The journalist asserted that he could cite several more cases from his reporting, adding that in several villages across South Sudan, Uganda, Liberia and Sierra Leone, he had encountered devastated families who had attributed the death of countless to disruptions in budget cuts or slashing of foreign aid.
“I challenge you: Come with me on a reporting trip, and we'll talk to these moms and dads, and you'll see the dying children themselves. I think if you see the kids whose lives are at stake, maybe you'll change your mind,” Kristof wrote.
An article in The Argument headlined ‘Elon Musk’s zero accountability life’ cited research study published in The Lancet that estimated that the dismantling of USAID could contribute to 14 million deaths by 2030, including 4.5 million children under the age of 5.
A month ago, former USAID official turned whistleblower Nicolas Enrich, speaking to France 24, said efficiency concerns did not drive the dismantling of USAID but "to soothe the ego of the world's richest man."
That would be Elon Musk, who was heading the Department of Government Efficiency, aka DOGE, then.

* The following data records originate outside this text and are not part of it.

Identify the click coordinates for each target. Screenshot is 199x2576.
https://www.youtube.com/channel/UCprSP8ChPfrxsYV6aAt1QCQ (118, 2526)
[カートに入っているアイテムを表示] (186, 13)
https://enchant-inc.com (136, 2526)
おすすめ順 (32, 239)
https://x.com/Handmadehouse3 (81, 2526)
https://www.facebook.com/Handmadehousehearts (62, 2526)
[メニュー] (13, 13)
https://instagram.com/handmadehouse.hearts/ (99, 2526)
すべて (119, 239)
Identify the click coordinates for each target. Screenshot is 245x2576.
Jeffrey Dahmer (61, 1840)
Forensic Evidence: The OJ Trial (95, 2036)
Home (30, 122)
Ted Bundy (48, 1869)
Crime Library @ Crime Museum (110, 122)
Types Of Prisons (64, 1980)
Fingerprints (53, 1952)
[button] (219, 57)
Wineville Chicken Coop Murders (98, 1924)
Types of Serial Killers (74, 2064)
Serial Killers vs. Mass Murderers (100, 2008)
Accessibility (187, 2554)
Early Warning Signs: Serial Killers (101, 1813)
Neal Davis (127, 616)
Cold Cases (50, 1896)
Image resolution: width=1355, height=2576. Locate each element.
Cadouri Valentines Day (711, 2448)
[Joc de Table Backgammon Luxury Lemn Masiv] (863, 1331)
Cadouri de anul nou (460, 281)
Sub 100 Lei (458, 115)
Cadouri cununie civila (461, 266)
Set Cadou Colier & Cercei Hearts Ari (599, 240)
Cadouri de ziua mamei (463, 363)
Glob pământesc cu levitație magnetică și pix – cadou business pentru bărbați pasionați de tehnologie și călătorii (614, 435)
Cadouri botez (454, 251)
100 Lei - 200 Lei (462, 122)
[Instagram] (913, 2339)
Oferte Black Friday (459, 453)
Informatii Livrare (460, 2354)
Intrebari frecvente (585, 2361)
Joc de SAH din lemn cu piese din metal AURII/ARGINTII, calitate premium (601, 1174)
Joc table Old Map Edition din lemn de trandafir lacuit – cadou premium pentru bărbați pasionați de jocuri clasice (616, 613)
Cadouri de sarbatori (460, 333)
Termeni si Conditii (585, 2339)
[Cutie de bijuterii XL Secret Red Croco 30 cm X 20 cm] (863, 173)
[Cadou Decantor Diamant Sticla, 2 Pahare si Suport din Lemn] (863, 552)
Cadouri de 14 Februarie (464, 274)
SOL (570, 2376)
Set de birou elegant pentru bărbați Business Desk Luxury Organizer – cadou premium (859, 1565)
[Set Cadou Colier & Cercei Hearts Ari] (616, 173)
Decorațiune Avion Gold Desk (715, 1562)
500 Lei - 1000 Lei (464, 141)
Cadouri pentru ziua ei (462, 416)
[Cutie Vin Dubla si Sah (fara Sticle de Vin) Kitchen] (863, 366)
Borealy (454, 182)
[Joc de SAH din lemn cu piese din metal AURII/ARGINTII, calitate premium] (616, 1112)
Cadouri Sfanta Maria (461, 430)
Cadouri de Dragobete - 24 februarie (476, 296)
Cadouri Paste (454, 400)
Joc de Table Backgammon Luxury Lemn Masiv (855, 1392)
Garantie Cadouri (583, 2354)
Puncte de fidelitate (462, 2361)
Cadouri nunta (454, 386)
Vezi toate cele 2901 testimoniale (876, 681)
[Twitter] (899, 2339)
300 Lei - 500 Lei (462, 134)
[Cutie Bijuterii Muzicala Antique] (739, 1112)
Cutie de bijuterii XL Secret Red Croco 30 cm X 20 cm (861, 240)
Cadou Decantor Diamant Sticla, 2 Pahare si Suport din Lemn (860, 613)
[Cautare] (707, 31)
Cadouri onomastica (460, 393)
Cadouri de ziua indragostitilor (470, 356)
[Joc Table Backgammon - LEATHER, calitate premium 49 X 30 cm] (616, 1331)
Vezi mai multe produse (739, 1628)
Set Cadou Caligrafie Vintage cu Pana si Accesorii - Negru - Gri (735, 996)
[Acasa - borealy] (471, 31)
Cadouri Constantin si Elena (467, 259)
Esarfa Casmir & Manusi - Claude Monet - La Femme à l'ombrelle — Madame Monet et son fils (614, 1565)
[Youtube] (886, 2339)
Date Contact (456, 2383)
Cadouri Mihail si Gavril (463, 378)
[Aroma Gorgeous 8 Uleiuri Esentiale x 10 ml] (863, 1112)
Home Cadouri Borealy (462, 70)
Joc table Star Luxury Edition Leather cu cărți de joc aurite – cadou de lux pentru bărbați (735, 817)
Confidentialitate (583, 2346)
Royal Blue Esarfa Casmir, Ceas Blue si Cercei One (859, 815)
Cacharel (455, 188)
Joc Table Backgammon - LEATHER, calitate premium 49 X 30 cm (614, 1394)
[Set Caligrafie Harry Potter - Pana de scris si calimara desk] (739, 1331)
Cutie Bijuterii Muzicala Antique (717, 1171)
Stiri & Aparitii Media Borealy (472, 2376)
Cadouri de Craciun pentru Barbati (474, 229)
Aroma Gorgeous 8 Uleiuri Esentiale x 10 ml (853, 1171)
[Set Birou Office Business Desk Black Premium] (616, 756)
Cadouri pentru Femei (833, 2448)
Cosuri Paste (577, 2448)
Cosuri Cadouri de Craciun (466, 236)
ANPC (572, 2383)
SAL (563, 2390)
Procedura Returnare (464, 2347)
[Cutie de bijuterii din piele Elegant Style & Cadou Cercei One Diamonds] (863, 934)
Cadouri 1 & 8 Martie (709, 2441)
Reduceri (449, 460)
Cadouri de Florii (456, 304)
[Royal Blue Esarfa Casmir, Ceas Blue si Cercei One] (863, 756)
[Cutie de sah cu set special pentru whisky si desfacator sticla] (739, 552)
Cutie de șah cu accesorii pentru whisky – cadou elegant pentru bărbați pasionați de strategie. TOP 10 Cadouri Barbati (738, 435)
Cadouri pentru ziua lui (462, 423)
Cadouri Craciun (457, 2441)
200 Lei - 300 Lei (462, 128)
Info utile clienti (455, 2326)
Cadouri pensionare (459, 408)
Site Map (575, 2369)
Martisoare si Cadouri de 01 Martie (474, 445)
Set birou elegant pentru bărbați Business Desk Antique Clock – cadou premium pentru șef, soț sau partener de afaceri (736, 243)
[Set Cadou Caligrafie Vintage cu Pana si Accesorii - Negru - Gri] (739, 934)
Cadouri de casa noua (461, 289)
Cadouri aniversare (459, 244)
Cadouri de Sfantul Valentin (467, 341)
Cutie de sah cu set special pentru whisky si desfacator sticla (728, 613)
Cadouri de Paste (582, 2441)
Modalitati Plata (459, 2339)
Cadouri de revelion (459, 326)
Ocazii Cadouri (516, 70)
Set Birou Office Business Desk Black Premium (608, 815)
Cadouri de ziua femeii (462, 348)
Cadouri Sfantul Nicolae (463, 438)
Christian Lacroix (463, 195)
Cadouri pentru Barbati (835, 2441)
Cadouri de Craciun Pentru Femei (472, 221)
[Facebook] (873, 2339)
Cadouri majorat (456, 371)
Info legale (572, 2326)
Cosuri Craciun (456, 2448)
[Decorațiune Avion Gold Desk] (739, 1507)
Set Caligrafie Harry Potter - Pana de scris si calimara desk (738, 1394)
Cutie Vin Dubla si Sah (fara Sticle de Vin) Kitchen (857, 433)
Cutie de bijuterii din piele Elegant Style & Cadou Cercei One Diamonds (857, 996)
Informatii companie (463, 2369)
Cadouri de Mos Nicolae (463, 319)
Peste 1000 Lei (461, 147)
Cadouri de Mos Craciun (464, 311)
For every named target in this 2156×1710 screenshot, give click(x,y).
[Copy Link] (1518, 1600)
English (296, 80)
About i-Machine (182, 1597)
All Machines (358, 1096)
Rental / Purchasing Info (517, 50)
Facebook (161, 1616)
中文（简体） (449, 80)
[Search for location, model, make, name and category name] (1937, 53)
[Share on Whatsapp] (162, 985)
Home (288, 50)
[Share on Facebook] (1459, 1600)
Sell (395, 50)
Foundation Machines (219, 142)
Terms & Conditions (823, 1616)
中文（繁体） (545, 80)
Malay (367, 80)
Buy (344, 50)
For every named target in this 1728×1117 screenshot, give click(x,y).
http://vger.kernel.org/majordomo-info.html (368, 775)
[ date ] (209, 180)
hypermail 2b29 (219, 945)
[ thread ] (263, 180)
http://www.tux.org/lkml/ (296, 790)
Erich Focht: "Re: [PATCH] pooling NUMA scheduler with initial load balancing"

Enrich had binned US Secretary of State Marco Rubio's claim that "no one has died" from the shuttering of USAID as "flatly untrue". The whistleblower said that almost “750,000 people have already died unnecessarily due to those cuts."
What was DOGE?
DOGE was tasked with reducing US government spending and cutting jobs. Though not an official government department. Musk’s DOGE shut down the US Agency for International Development (USAID) in 2025, citing a thumbs-up from Trump, alleging that the agency was a “criminal organization” and that it was “time for it to die.”.